おこうは京都の町人か医者に嫁がせなさい。
千丸にこの金山城を継がせるのはいやだ。けれども万が一秀吉方が敗北したら、全員火をかけて死ぬこと。」


 この遺言状は長可が討ち死にする約2週間前に書いたものである。
この人はこれまでにも死地を何度もくぐってきており、なぜこの時だけ遺言状を書くことになったのか…虫が知らせたのかもしれない。
 森家はほとんど全滅といってもいいほど、家族のほとんどが戦死している。
兄、父、3人の弟、すべて戦死である…壮絶といっていい。

 その視点から上の遺言状を見ると、

「せん(忠政・長可の末弟)は今の如く(秀吉の)御側に奉公の事。」つまり、危ない戦場に出る国もち大名ではなく、秀吉の御側衆として安全な場所にいてほしいということを意味している。

また、
「おこう事京の町人に御取らせ候へく候。薬師のやうなる人に御し付け候へく候。」
おこう(長可の娘と推測される)は、町人の嫁にしてくれ、いつ死ぬかわからない武士の嫁にしてはいけない、と言っているように見える。

「我々の跡目くれぐれ嫌にて候。」 我々とは複数形だが長可のこと、つまり、自分が死んだ後に弟に後を継がせるのは絶対に嫌だ、と言っている。この「くれぐれ嫌にて候」の「嫌」という言葉は、まさに我々が今現在使っている「嫌だ」と全く同じ言葉づかいであり、非常にエモーショナルないい方であることにひきつけられる。
 とくに、この遺言状は主君である秀吉の目に最後は触れることを前提に書いており、その見地から言っても異様といっていい。

 長可の半生と彼の一族の命運を知るにつけ、ぼくはこの「くれぐれ嫌にて候」「せんもここもと跡継ぎ候事嫌にて候」という言葉にこめた彼の悲痛な叫びとでもいえるものを看過できない。

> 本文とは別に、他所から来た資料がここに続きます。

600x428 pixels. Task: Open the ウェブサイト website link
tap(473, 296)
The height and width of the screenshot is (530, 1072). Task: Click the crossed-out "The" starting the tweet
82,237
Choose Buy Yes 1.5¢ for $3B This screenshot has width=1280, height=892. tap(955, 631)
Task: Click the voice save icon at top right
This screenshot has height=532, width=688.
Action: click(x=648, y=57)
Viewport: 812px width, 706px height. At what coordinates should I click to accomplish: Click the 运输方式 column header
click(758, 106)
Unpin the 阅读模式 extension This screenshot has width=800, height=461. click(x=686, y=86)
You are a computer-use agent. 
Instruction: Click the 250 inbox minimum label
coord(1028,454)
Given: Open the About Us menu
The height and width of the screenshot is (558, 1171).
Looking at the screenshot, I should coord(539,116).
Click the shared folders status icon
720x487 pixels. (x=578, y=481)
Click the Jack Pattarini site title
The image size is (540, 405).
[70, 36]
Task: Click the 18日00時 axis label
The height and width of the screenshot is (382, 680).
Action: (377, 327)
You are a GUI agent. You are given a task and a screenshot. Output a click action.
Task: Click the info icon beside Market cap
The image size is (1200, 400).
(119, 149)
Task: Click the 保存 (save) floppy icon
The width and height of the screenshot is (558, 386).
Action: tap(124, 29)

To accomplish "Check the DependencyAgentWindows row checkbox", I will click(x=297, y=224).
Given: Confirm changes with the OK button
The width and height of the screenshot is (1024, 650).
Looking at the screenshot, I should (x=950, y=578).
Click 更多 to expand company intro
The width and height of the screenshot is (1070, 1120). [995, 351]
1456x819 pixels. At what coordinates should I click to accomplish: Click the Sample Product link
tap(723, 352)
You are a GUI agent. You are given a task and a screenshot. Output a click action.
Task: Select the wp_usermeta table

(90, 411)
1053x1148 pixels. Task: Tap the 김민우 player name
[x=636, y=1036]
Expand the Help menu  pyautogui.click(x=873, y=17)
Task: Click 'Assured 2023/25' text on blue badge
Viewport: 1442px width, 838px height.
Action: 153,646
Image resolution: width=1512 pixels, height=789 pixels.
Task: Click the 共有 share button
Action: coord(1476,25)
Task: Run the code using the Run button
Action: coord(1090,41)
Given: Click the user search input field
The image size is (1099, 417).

彼は決して臆病者などではなく、戦場での勇猛さから鬼武蔵という異名を持っていたという。それほどの人がここまで書くのである。彼の人生が、戦国という時代が、いかに壮絶悲惨、酷薄無情な、現代人の想像を絶する世界であったことをうかがわせる。

そして末尾の言葉を見た時、…絶句した。

『十万に一つ百万に一つ総負けになり候はば、皆々火をかけ候て御死に候へく候。
おひさにも申候。』 

 10万に一つ、100万に一つこの戦(小牧長久手の合戦)で秀吉方が負けるようなことになったら、一族全員郎党火をかけて死になさい。
『皆々火をかけ候て御死に候へく候』これは冗談でも比喩でもない、まさに文字通りの命令である。しかもおひさというのは女性であろう。こういう言葉を自分の家族に残さざるを得ない時代、というものがこの日本に存在していたのだということ…修羅という言葉があるが、まさに、修羅の世そのものである。

 この遺言状に残された「くれぐれ嫌」という言葉に、生の人間の息吹、嘆息、叫びさえ聞こえてきそうな思いがした。そして短い淡白な戦国人らしい文章の行間から垣間見える優しさ、人間味、それに加えて、戦国時代というものの特異性とそれが当時の人間に強いた運命というものをおもうとき、もうそれを表現する言葉などは出てこない。